__Records to use__.
━━━━━━━━━━━━━━━━━━━━━━━━━━━━━━

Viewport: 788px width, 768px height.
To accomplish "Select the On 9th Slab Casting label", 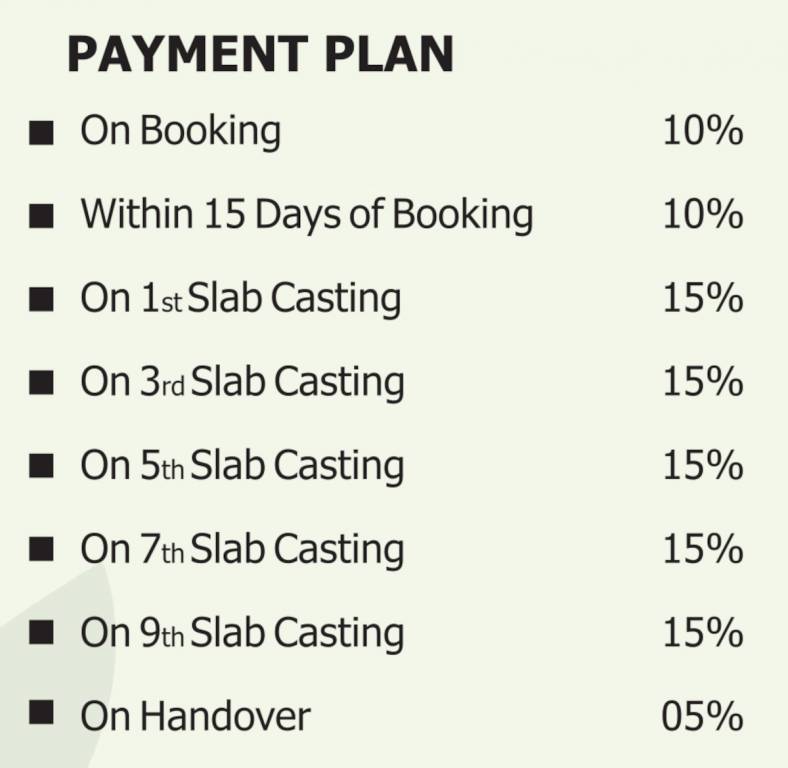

━━━━━━━━━━━━━━━━━━━━━━━━━━━━━━

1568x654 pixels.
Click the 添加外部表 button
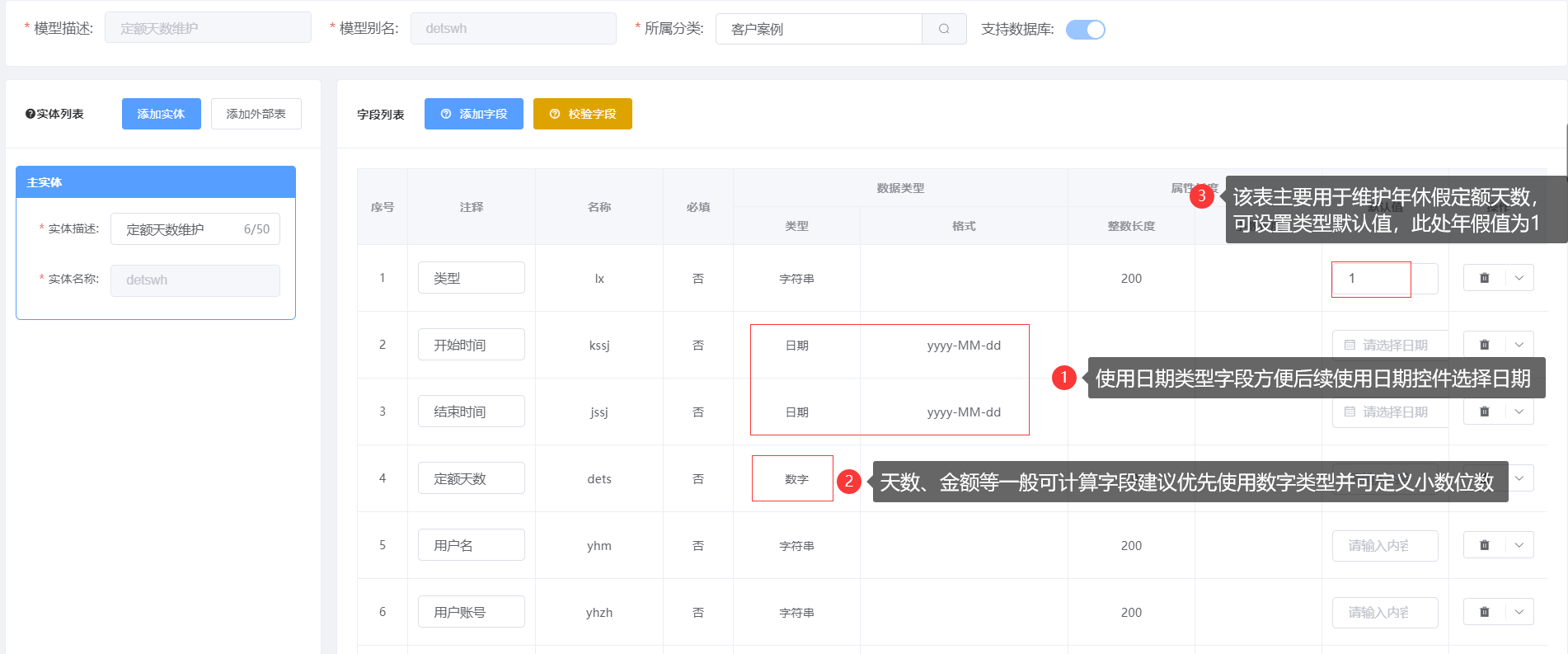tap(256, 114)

━━━━━━━━━━━━━━━━━━━━━━━━━━━━━━

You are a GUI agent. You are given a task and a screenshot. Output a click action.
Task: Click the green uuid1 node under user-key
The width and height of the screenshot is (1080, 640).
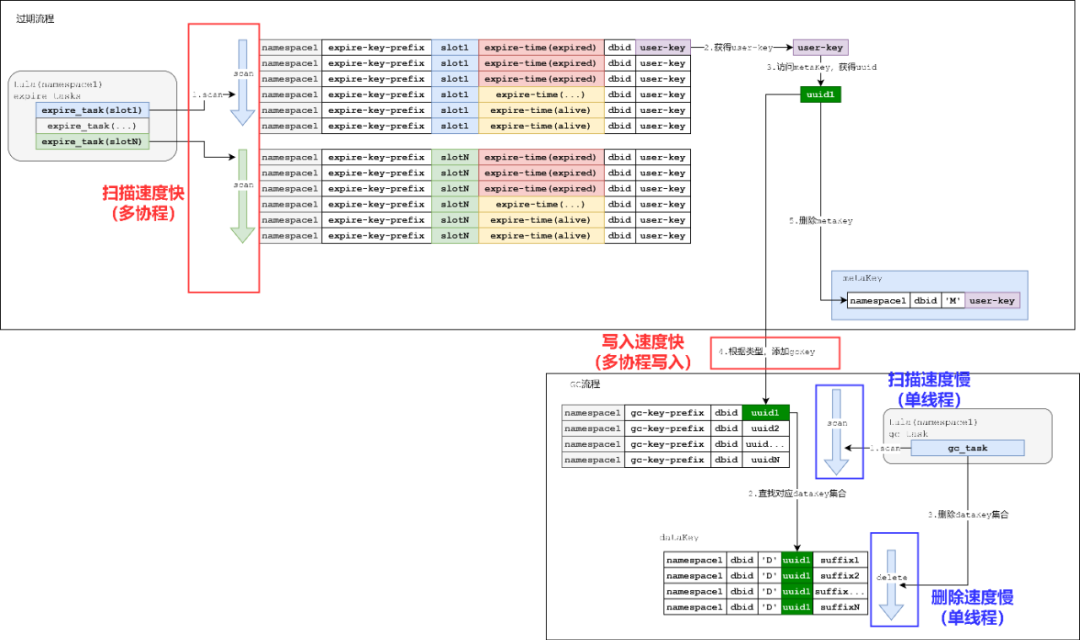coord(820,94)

━━━━━━━━━━━━━━━━━━━━━━━━━━━━━━

__The problem__. Using the records above, return word for word the lines that begin at the one containing "Viewport: 788px width, 768px height." and end at the one containing "On 9th Slab", both of them included and no pictures.

__Expected answer__.
Viewport: 788px width, 768px height.
To accomplish "Select the On 9th Slab Casting label", 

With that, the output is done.